[Saved data entries]
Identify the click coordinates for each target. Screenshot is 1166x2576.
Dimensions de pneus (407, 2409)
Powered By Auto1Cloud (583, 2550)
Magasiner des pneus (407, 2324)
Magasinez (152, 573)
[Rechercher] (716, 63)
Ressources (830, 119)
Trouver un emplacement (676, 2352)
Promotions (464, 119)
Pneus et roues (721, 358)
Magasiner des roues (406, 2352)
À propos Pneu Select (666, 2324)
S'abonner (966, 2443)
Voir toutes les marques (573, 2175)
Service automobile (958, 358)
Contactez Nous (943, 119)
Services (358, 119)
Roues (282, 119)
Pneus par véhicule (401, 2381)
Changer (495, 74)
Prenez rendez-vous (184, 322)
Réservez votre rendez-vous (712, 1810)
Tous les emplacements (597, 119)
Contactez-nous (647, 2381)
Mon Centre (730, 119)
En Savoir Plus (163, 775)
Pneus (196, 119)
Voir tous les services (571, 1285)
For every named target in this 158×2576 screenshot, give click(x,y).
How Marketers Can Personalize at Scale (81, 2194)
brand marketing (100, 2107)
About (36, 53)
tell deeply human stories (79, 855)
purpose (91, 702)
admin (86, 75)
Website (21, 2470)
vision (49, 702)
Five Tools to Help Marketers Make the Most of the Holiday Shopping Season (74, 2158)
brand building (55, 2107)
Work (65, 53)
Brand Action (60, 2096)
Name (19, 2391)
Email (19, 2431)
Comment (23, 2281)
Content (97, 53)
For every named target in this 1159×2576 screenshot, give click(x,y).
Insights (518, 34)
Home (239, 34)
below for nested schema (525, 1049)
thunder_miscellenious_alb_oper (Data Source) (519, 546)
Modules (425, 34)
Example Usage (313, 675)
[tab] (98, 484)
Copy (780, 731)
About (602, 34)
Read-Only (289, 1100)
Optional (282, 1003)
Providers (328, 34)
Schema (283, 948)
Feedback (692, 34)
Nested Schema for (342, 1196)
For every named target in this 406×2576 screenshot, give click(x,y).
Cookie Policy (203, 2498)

■ Assignment
Find the lines in the data that include "target", then copy each of them.

■ Task output
Identify the click coordinates for each target. Screenshot is 1166x2576.
For every named target in this 158×2576 screenshot, give click(x,y).
For every named target in this 1159×2576 screenshot, give click(x,y).
For every named target in this 406×2576 screenshot, give click(x,y).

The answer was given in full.